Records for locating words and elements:
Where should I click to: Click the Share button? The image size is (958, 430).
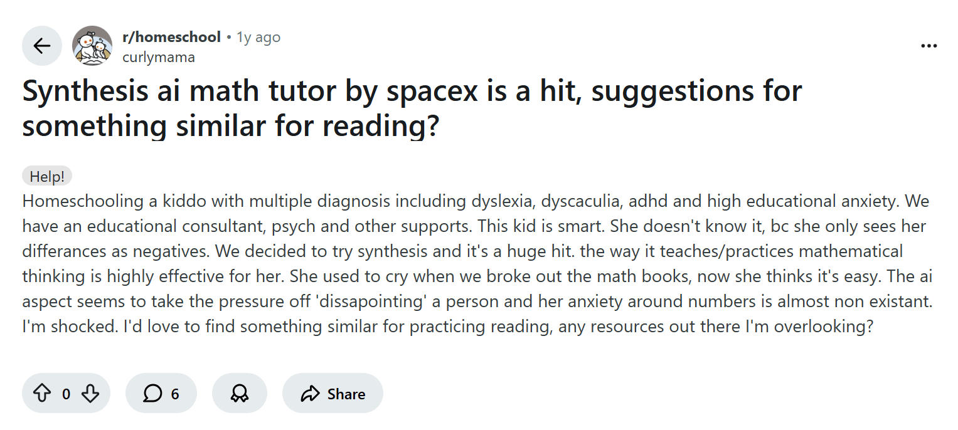[x=333, y=394]
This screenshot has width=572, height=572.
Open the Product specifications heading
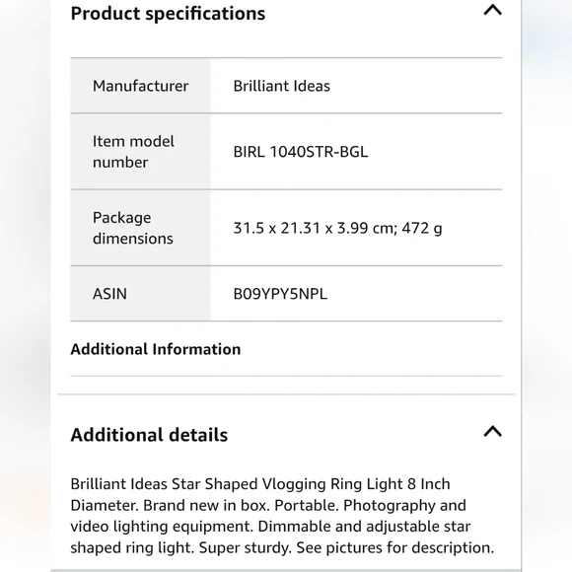(168, 14)
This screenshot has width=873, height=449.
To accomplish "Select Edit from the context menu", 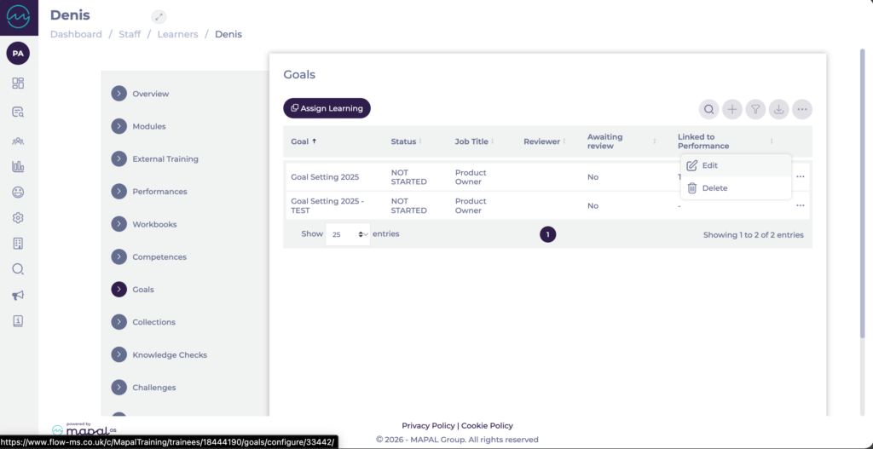I will coord(709,165).
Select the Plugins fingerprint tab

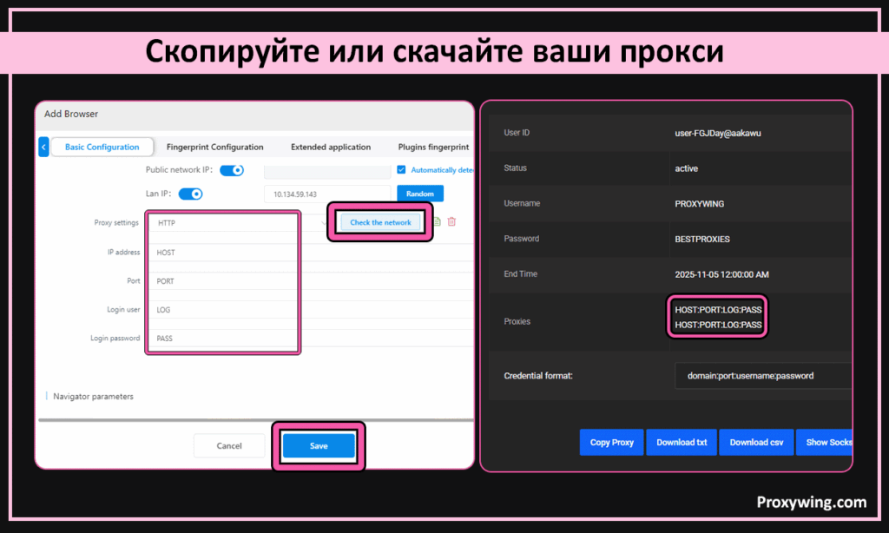(x=433, y=148)
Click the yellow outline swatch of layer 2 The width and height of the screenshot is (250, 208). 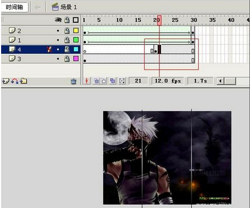(x=76, y=30)
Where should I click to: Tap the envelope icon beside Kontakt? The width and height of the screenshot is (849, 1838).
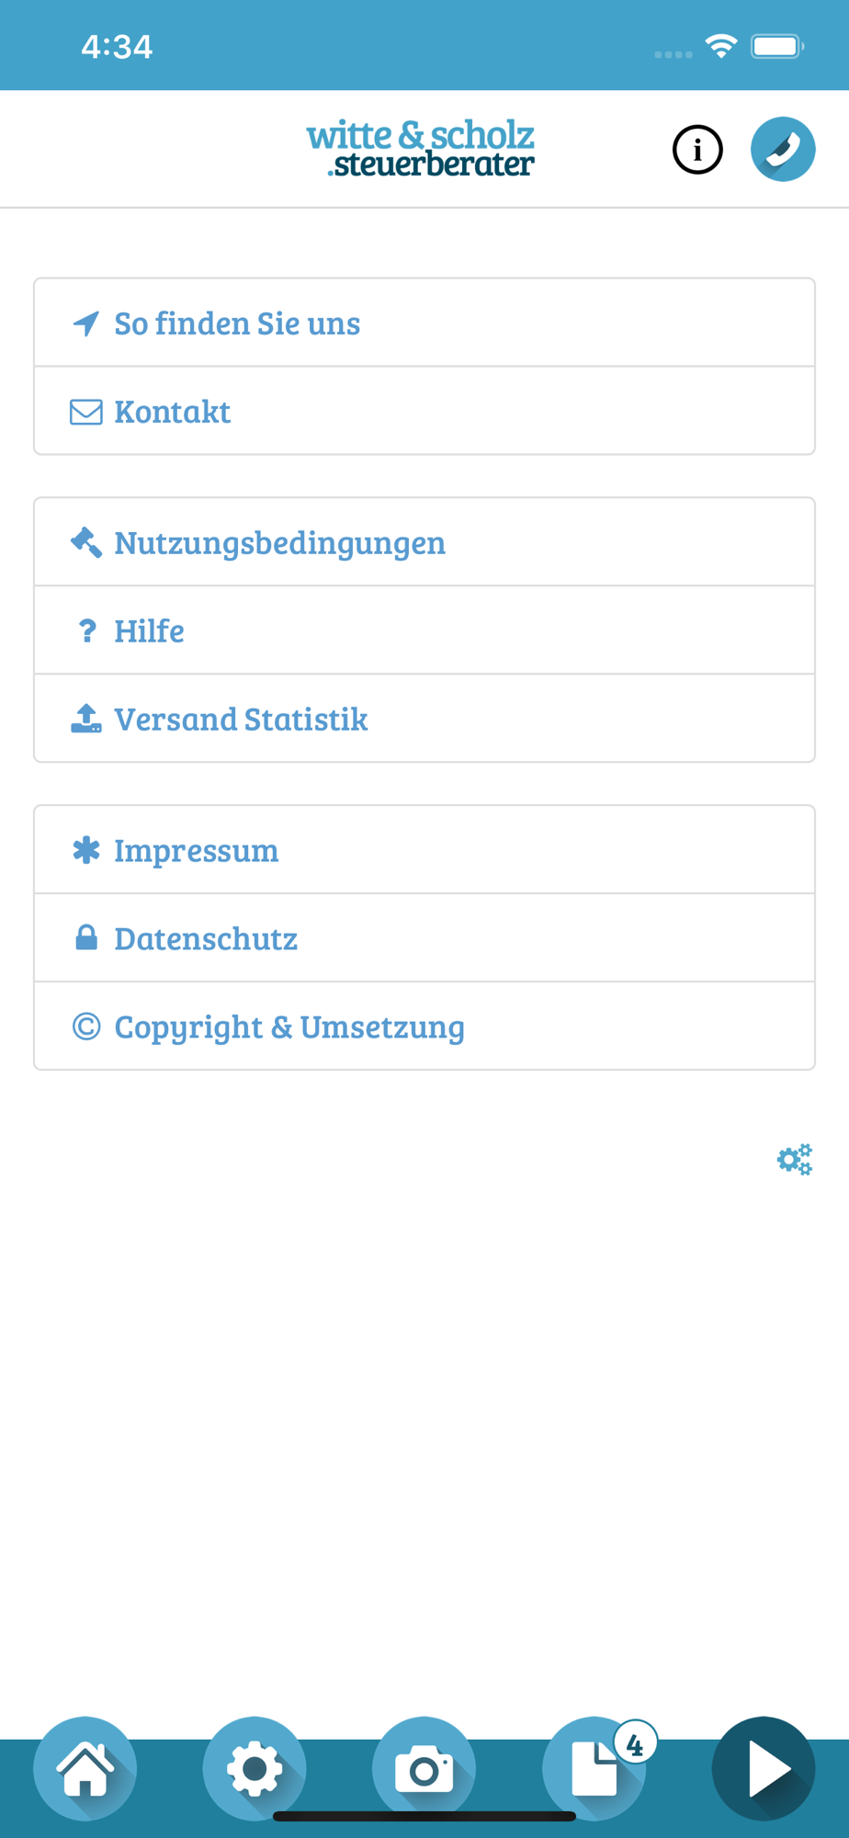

WRITTEN REQUEST =>
Report each line above that contains the word "Where". Copy every such line in full.

TASK OUTPUT =>
Where should I click to: Click the Share button? The image size is (958, 430).
Where should I click to: Tap the envelope icon beside Kontakt? The width and height of the screenshot is (849, 1838).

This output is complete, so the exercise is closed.